Tutorials

Upcoming:

Transformer-specific Interpretability

A tutorial at EACL’24, Malta
March 21, 2024; 3 hours + break (14h-17h30)
Hosein Mohebbi, Jaap Jumelet, Michael Hanna, Afra Alishahi and Willem Zuidema
Github site (with notebooks): https://github.com/interpretingdl/eacl2024_transformer_interpretability_tutorial

Transformers have emerged as dominant players in various scientific fields, especially NLP. However, their inner workings, like many other neural networks, remain opaque. In spite of the widespread use of model-agnostic interpretability techniques, including gradient-based and occlusion-based, their shortcomings are becoming increasingly apparent for Transformer interpretation, making the field of interpretability more demanding today. In this tutorial, we will present Transformer-specific interpretability methods, a new trending approach, that make use of specific features of the Transformer architecture and are deemed more promising for understanding Transformer-based models. We start by discussing the potential pitfalls and misleading results model-agnostic approaches may produce when interpreting Transformers. Next, we discuss Transformer-specific methods, including those designed to quantify context-mixing interactions among all input pairs (as the fundamental property of the Transformer architecture) and those that combine causal methods with low-level Transformer analysis to identify particular subnetworks within a model that are responsible for specific tasks. By the end of the tutorial, we hope participants will understand the advantages (as well as current limitations) of Transformer-specific interpretability methods and how they can be applied to their own research work.

Schedule:

14:00-14:30: lecture on model-agnostic interpretability:
- Introduction
- Model-agnostic approaches: probing, feature attributions, behavioral studies
- How are model-agnostic approaches adapted to Transformers?
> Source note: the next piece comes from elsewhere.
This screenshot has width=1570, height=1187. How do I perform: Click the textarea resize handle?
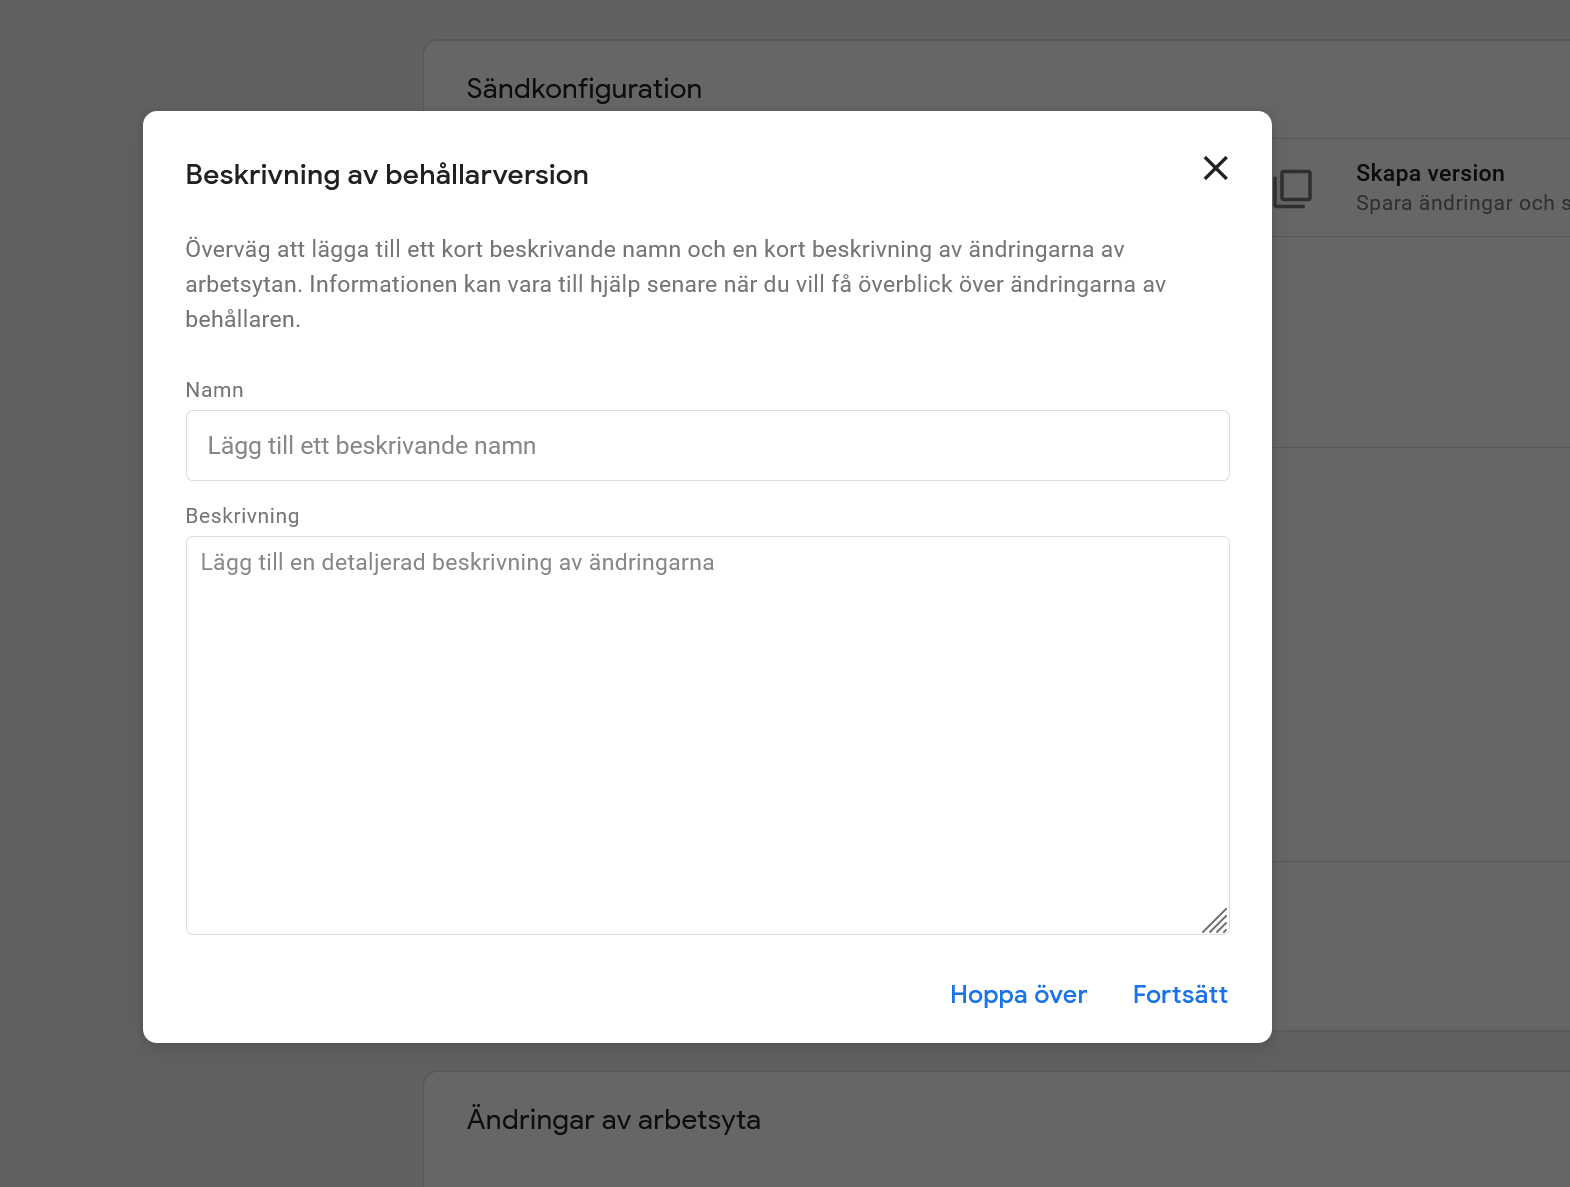point(1217,922)
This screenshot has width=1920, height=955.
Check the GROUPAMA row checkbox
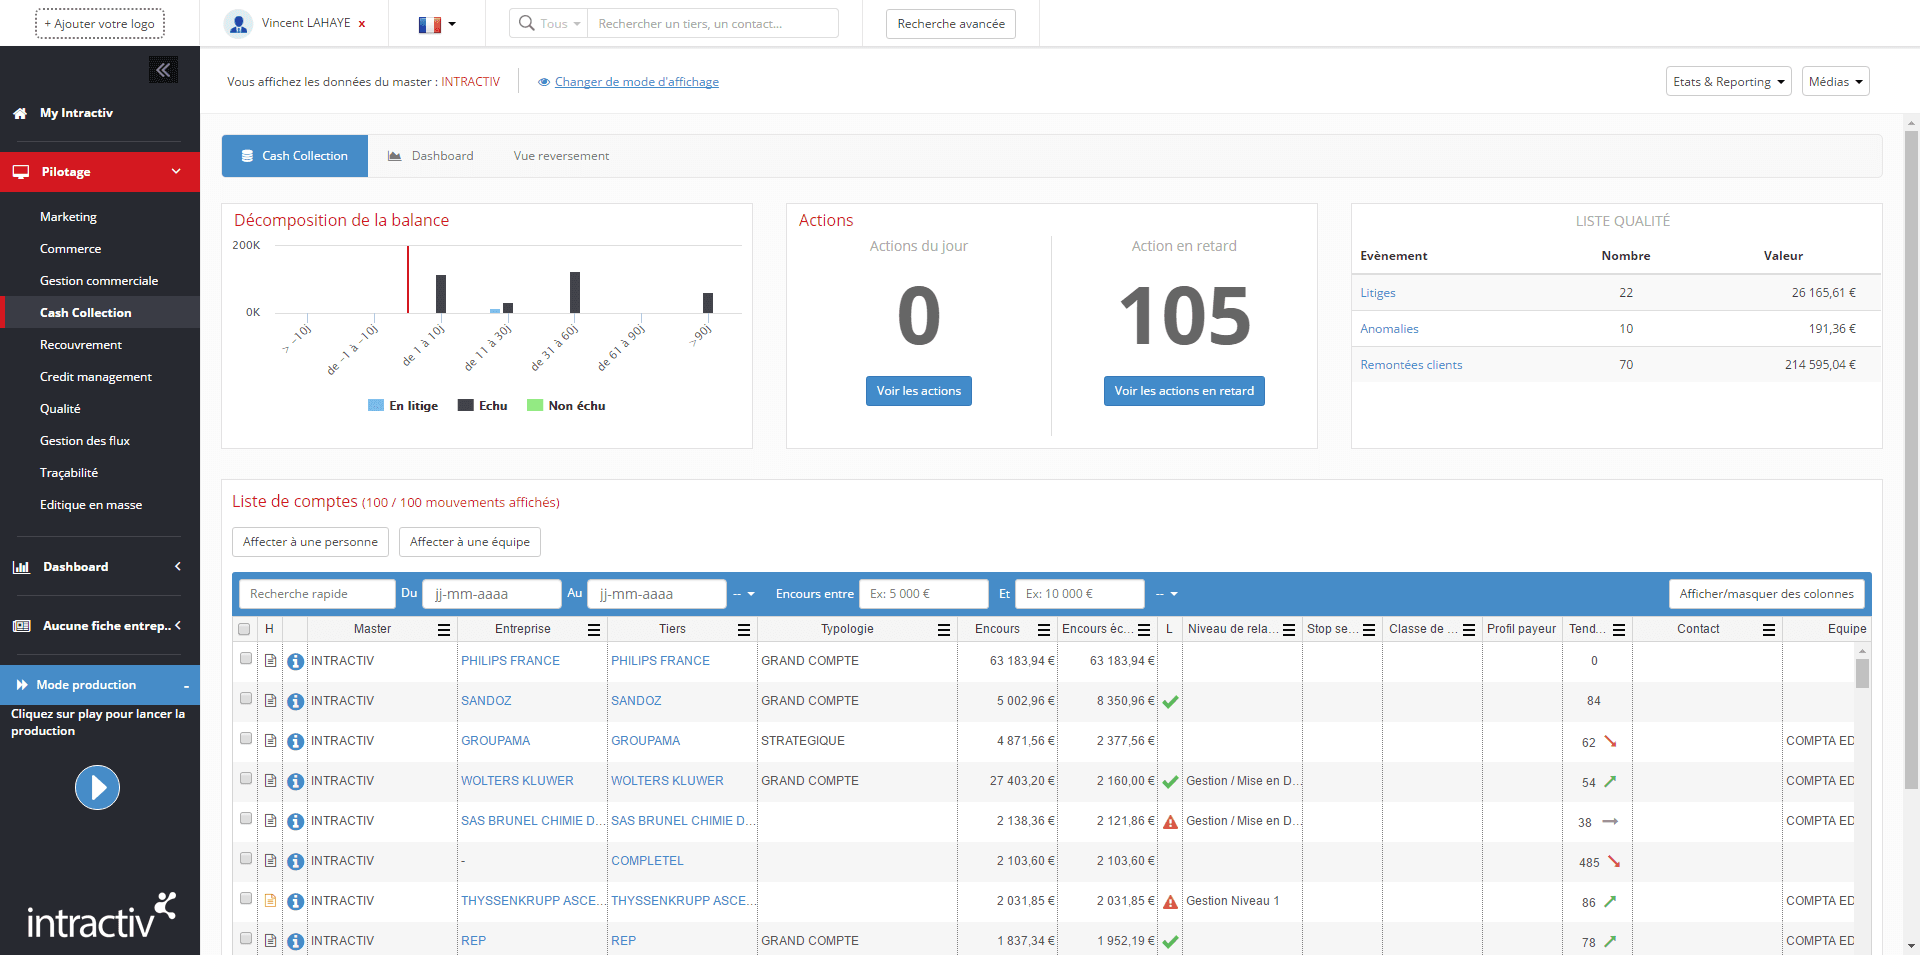(246, 739)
What are their limitations?
14:30-15:00: lecture on the analysis of context mixing in transformers:
- An overview of mathematics in Transformers
- Attention analysis and its limitations.
- Measures of context mixing: expanding the scope of the analysis beyond attention
15:00-15:30: interactive notebook session on interpreting context mixing
Coffee break
16:00-16:30: lecture on mechanistic and causality-based interpretability:
- Basics of mechanistic interpretability: the residual stream and computational graph views of models, and the circuits framework
- Finding circuit structure using causal interventions
- Assigning semantics to circuit components using logit lens.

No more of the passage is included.